By October, says Gloria, Sandia should have CVAM copyrighted.

The Labs likely would license the methodology to security training firms and train their trainers in its use. The security firms, then, would put the tool into the hands of hundreds of communities nationwide via their own train-the-trainer workshops, during which local community leaders and security professionals learn to conduct the vulnerability assessments themselves.

"We use the train-the-trainer method because we don’t have the resources to conduct all of the training needed to reach all the interested communities," says Gordon Smith, Manager of Public Safety Technologies Dept. 5845.

Identifying targets

The CVAM process requires a community’s leaders to first identify 10 to 20 facilities they feel are potential security targets, either because of their symbolic value or because of the possibility of severe consequences if an attack were successful.

Then CVAM takes the leaders, step-by-step, through a scientific risk-assessment process that helps them define threats, analyze consequences, and evaluate the effectiveness of current security measures.

After this risk assessment process is complete, the CVAM user has quantitative risk values for each facility to help prioritize where to spend scarce security funding.

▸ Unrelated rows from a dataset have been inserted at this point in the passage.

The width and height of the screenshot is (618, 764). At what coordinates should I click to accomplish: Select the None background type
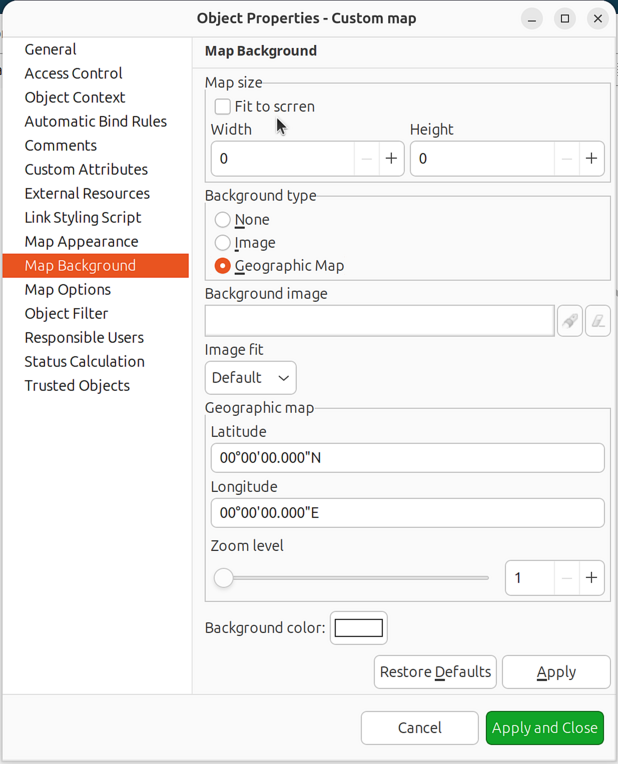223,220
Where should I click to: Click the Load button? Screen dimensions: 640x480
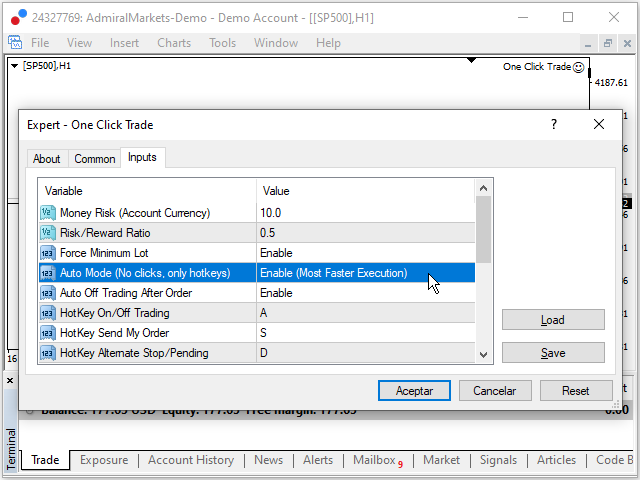click(x=553, y=320)
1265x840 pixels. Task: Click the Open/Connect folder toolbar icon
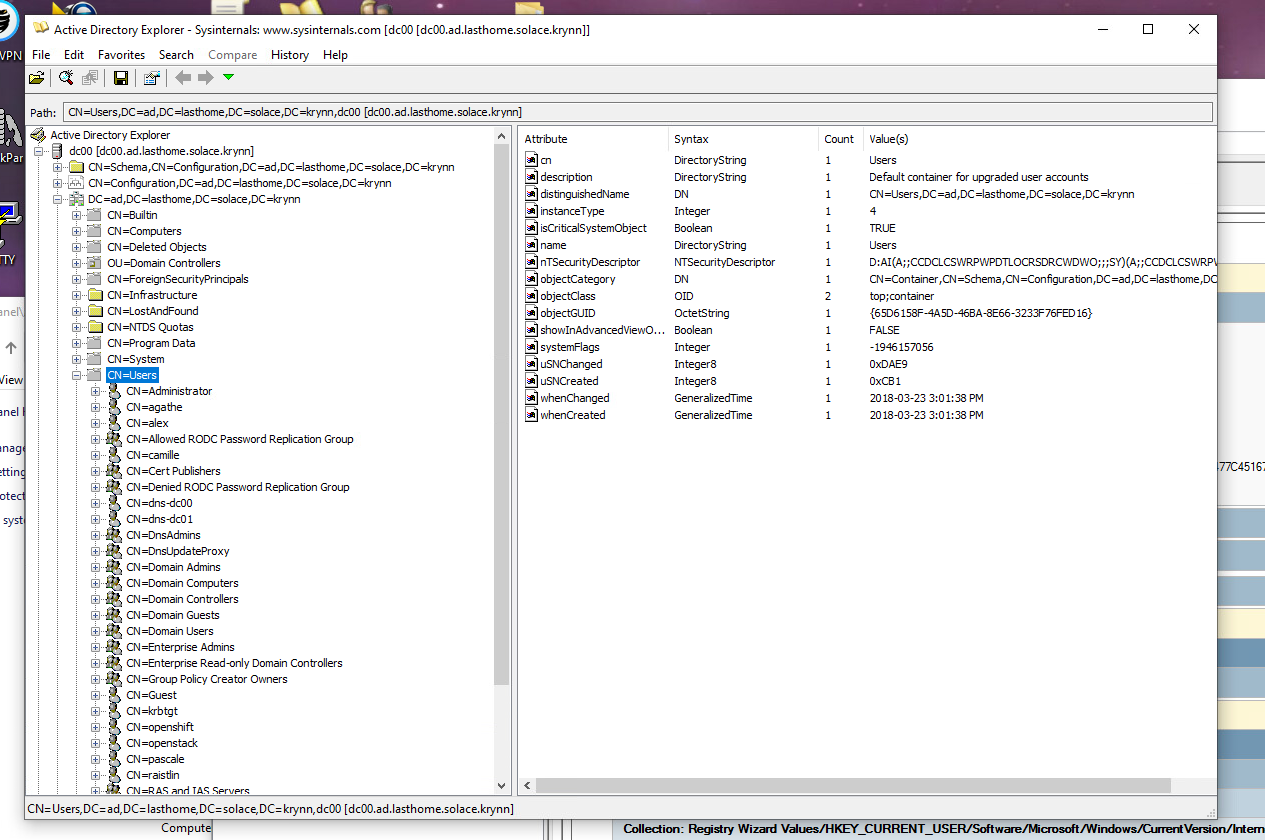(x=37, y=78)
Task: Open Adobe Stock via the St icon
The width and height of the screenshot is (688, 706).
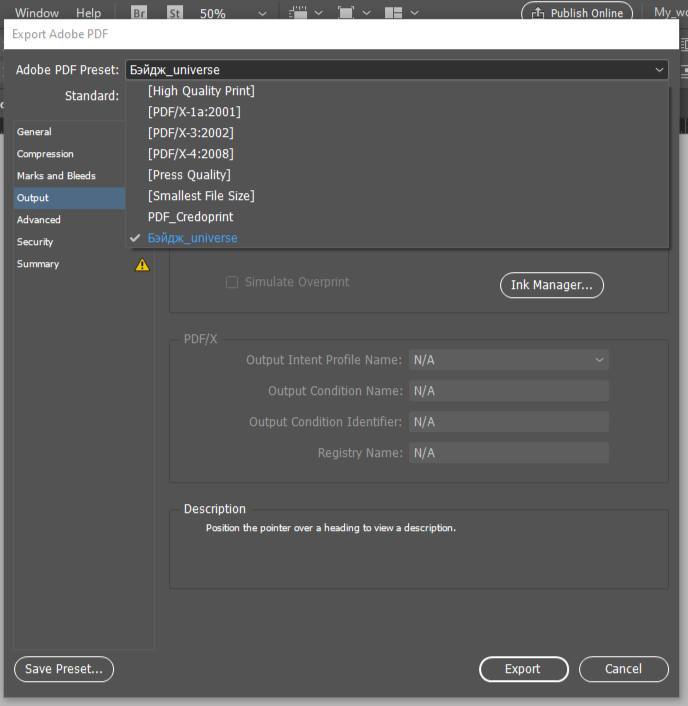Action: 173,14
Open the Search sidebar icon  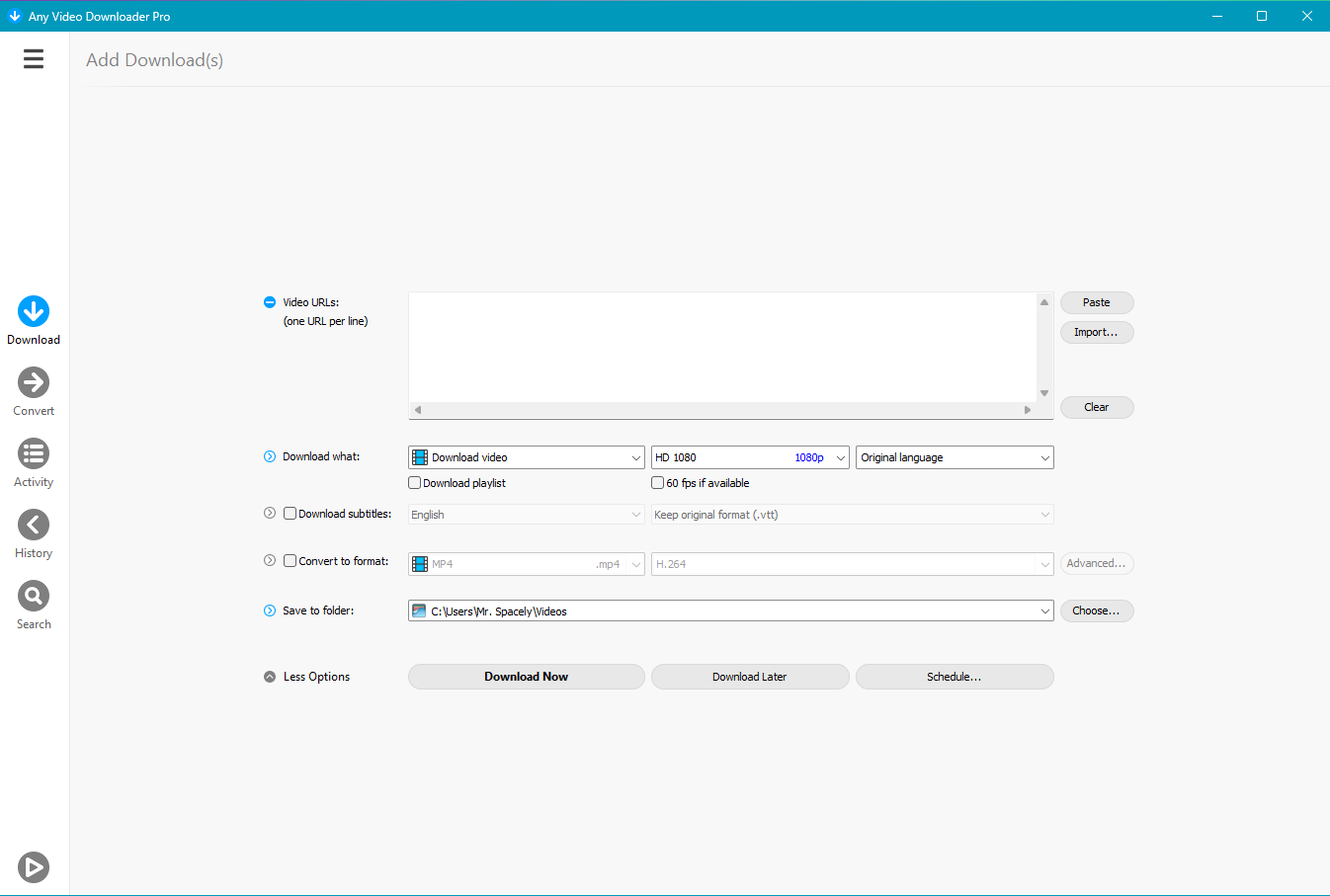(x=34, y=596)
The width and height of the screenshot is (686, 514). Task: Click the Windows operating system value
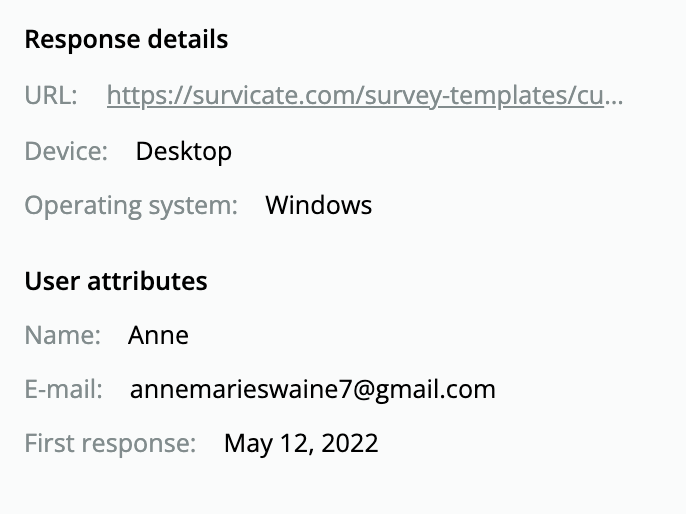pyautogui.click(x=318, y=206)
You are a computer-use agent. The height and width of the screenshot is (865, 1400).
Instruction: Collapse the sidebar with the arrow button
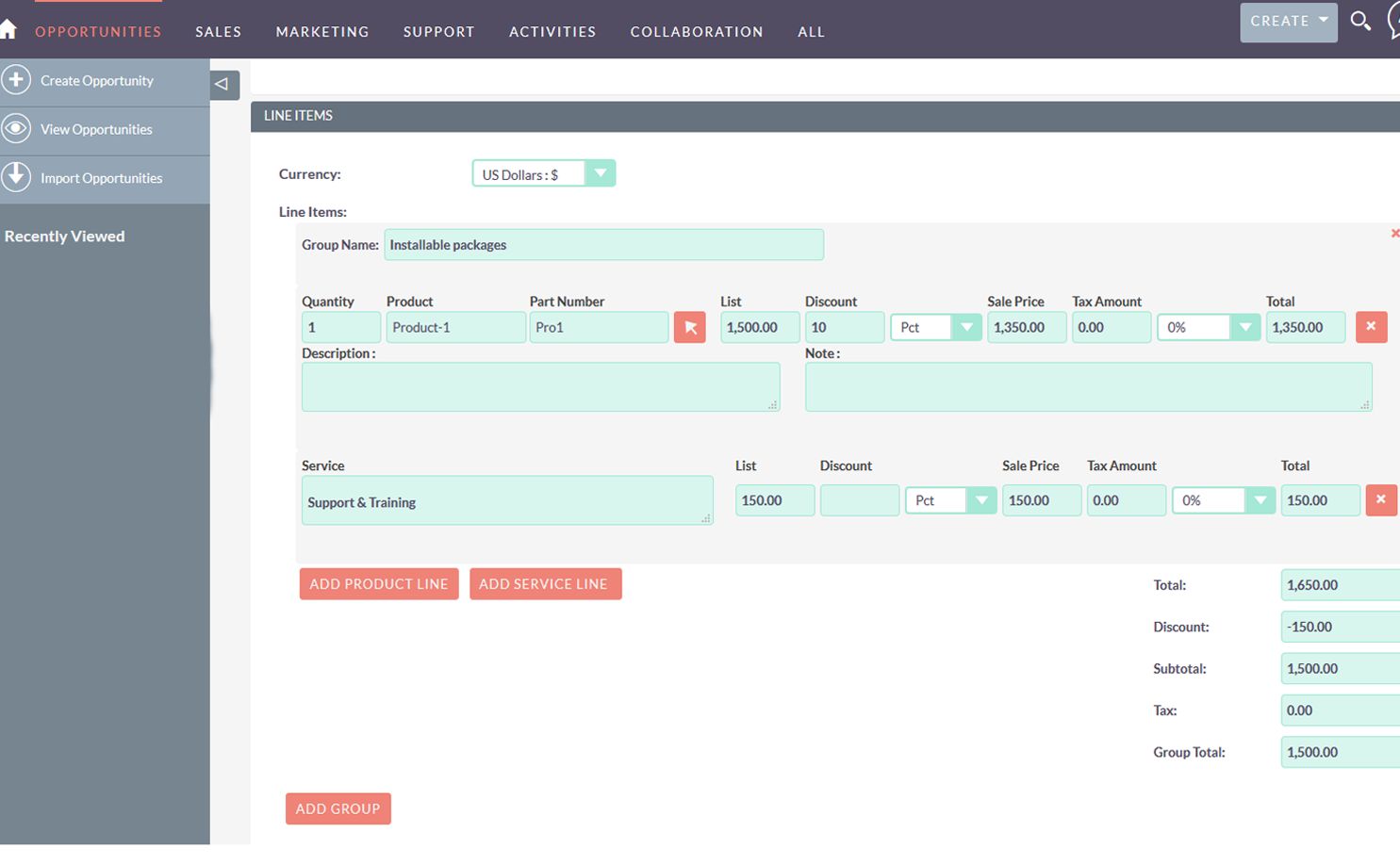(223, 84)
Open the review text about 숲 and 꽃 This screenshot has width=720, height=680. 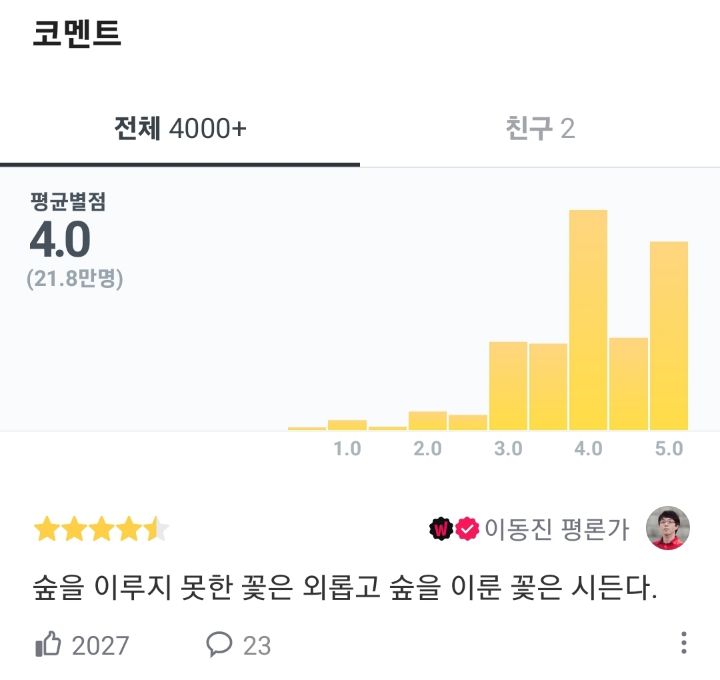pyautogui.click(x=345, y=587)
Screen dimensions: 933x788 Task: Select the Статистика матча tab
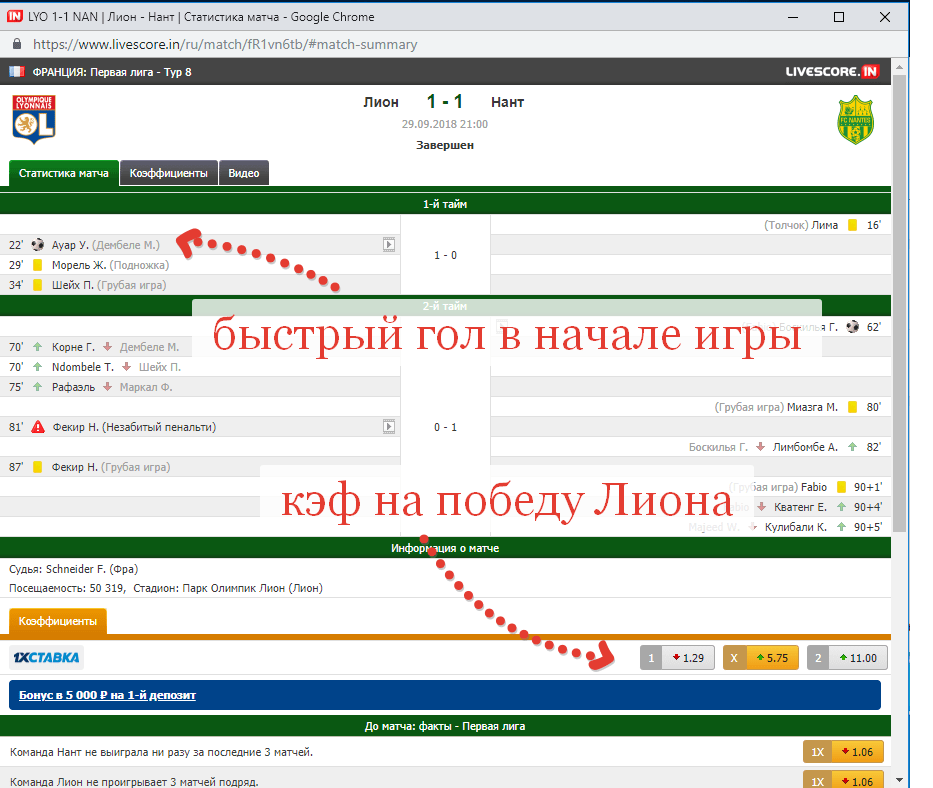pos(64,173)
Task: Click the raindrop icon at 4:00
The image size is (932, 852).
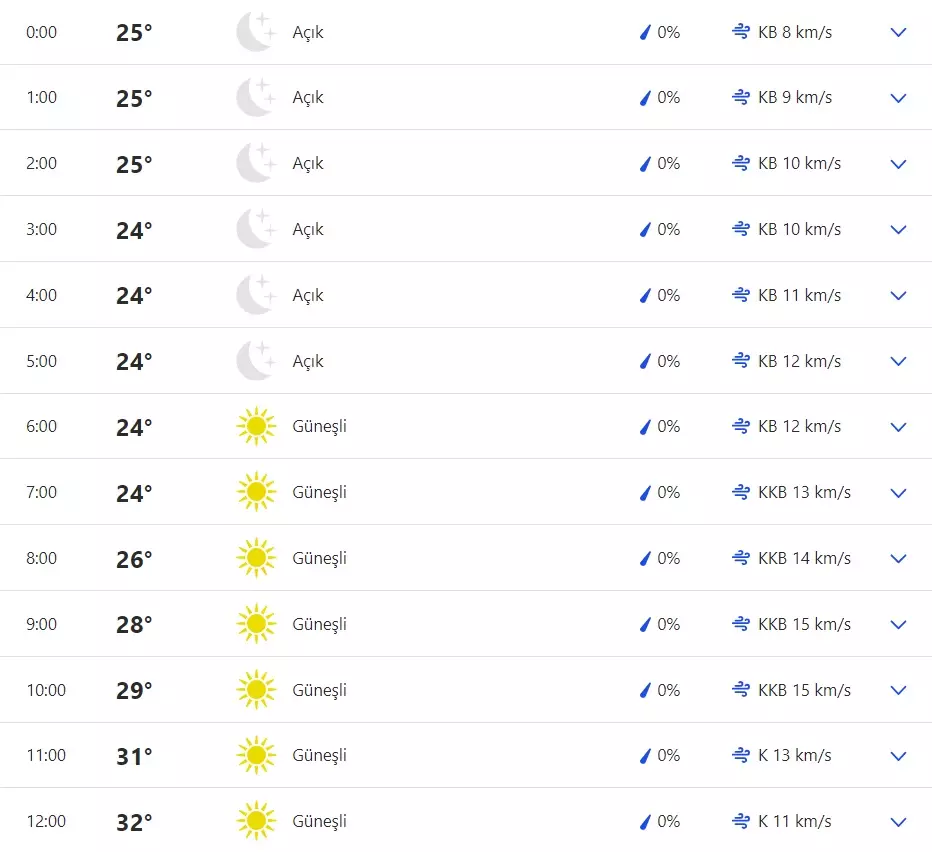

Following this rigorous, consistent process typically reveals security vulnerabilities the community didn’t know it had, says Gloria, as well as potential security improvements for known vulnerabilities.

Taking expertise to local level

To kick off the Hennepin County pilot assessment, Gloria, Ray Page (5845), Skip Metcalf, and Jimmy Woods (both contractors) ran a five-day workshop in early August for local officials, during which the Sandians provided training on the VAM process and helped the officials prioritize critical facilities.

The Sandia team then conducted assessments of four facilities from Hennepin’s list of targets. Local officials participated in the assessments and will conduct assessments on their own of the remaining facilities.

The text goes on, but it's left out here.